ECLI:NL:RVS:2013:338

Raad van State

Datum uitspraak
17 juli 2013
Publicatiedatum
17 juli 2013
Zaaknummer
201210479/1/A1
Instantie
Raad van State
Type
Uitspraak
Rechtsgebied
Bestuursrecht
Procedures
  • Hoger beroep
Vindplaatsen
  • Rechtspraak.nl
AI samenvatting door LexboostAutomatisch gegenereerd

Hoger beroep tegen besluit college van burgemeester en wethouders van Texel over gedogen exploitatie tijdelijk maïsdoolhof

In deze zaak gaat het om een hoger beroep van een appellant tegen een besluit van het college van burgemeester en wethouders van Texel. Het college had op 21 juni 2011 besloten om het gebruik van percelen aan de Postweg 132 te De Cocksdorp door Labyrinth Texel BV voor de aanleg en exploitatie van een tijdelijk maïsdoolhof te gedogen. Dit besluit werd door de appellant betwist, die zich als concurrent van Labyrinth beschouwde en stelde dat hij belanghebbende was bij het besluit. De rechtbank Alkmaar had eerder het beroep van de appellant ongegrond verklaard, maar de appellant ging in hoger beroep.

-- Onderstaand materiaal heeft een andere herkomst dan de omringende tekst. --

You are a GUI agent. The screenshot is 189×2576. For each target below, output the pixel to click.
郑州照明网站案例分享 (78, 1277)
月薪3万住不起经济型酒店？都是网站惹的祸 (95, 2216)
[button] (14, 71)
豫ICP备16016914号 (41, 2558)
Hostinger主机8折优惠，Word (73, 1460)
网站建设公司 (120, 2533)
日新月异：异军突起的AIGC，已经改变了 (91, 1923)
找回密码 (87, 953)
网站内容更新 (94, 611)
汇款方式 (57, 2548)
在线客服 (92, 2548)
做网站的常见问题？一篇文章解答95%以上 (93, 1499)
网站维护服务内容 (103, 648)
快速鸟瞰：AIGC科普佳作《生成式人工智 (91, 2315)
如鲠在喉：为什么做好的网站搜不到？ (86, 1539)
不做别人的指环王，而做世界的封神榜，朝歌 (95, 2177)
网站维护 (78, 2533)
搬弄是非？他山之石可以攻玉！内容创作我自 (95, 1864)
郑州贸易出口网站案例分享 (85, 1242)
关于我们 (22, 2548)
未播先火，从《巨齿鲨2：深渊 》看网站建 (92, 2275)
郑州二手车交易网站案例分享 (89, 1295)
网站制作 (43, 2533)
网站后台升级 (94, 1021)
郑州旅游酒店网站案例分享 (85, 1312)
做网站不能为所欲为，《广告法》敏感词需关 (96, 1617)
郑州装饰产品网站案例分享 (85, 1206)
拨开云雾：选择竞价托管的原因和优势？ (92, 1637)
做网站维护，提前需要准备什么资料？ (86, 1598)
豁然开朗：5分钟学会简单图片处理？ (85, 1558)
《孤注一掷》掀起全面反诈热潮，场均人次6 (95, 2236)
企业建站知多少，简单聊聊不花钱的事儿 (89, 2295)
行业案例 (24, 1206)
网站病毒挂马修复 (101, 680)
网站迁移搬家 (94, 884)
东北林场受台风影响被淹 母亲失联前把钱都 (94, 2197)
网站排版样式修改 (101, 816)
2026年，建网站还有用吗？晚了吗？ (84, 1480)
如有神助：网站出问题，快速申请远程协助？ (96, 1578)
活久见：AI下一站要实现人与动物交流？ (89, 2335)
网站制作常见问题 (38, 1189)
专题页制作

De Afdeling bestuursrechtspraak van de Raad van State heeft de zaak op 1 juli 2013 behandeld. De appellant betoogde dat hij ten onrechte niet als belanghebbende was aangemerkt, omdat hij een maïsdoolhof had gerealiseerd en dat het college hem had verboden deze te openen. De Afdeling oordeelde dat de rechtbank niet had onderkend dat de appellant als potentieel concurrent belanghebbend was bij het besluit van het college, omdat hij in hetzelfde marktsegment en verzorgingsgebied werkzaam was als Labyrinth.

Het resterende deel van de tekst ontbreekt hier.